** Provided entries follows **

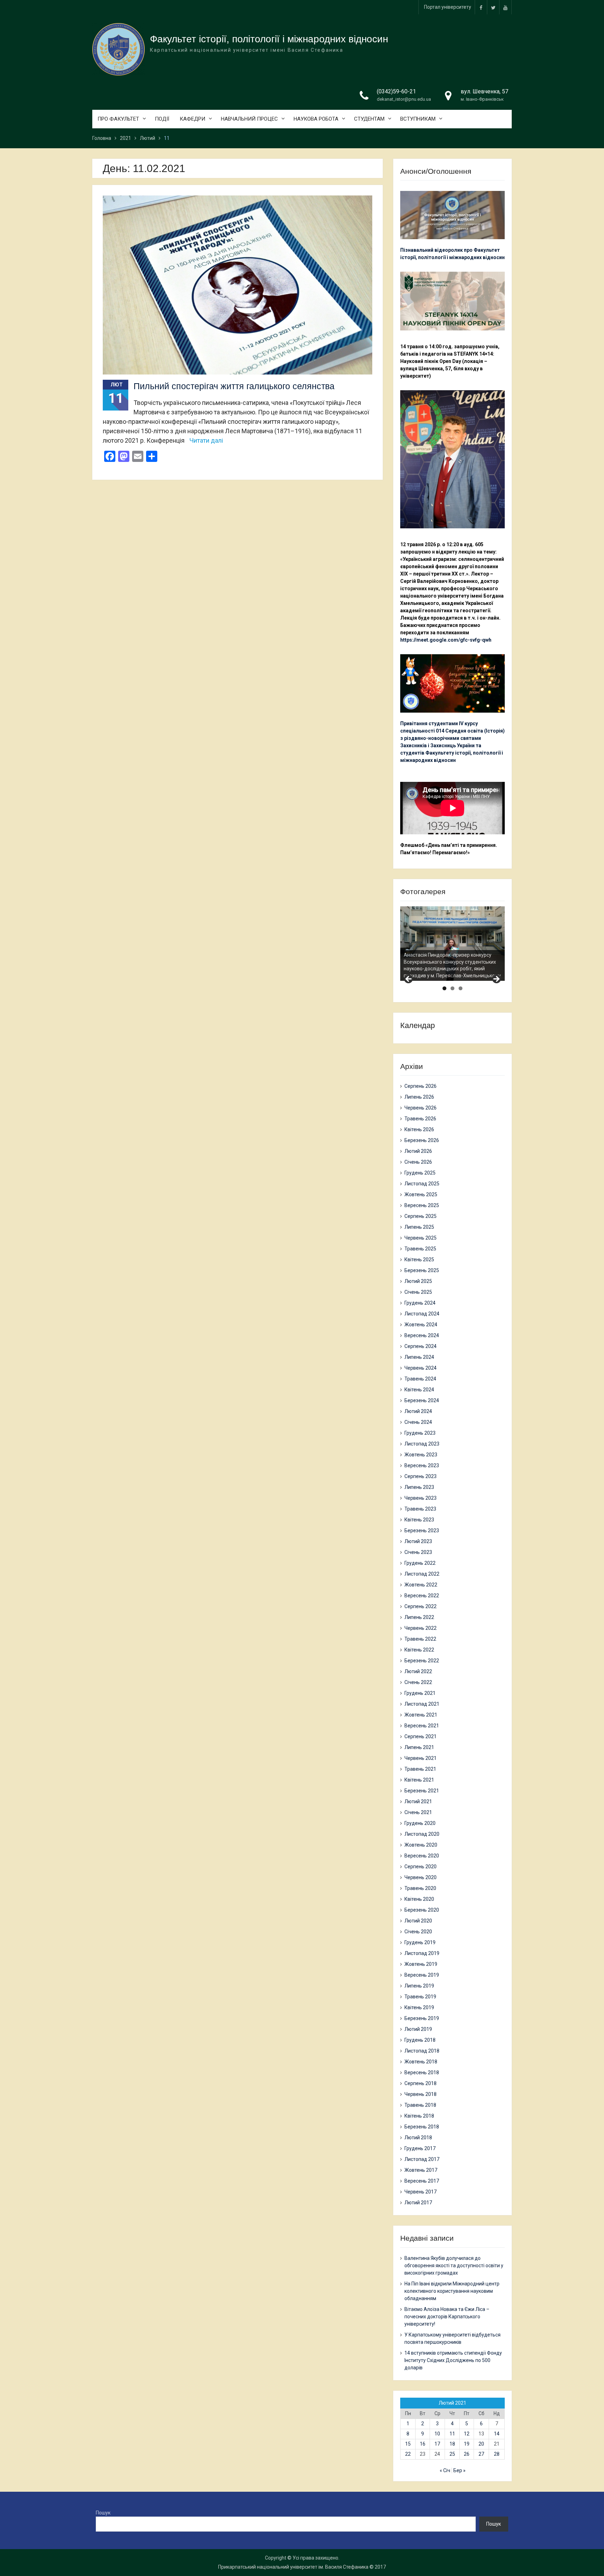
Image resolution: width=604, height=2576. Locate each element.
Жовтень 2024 (420, 1324)
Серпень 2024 (420, 1346)
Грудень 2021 (420, 1693)
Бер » (459, 2470)
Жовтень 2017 (420, 2170)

** End of Provided entries **

▶ _What to do_
Repeat each record verbatim, pictures excluded.

▶ _Solution for this exercise_
Image resolution: width=604, height=2576. Locate each element.
Жовтень 2024 (420, 1324)
Серпень 2024 (420, 1346)
Грудень 2021 (420, 1693)
Бер » (459, 2470)
Жовтень 2017 (420, 2170)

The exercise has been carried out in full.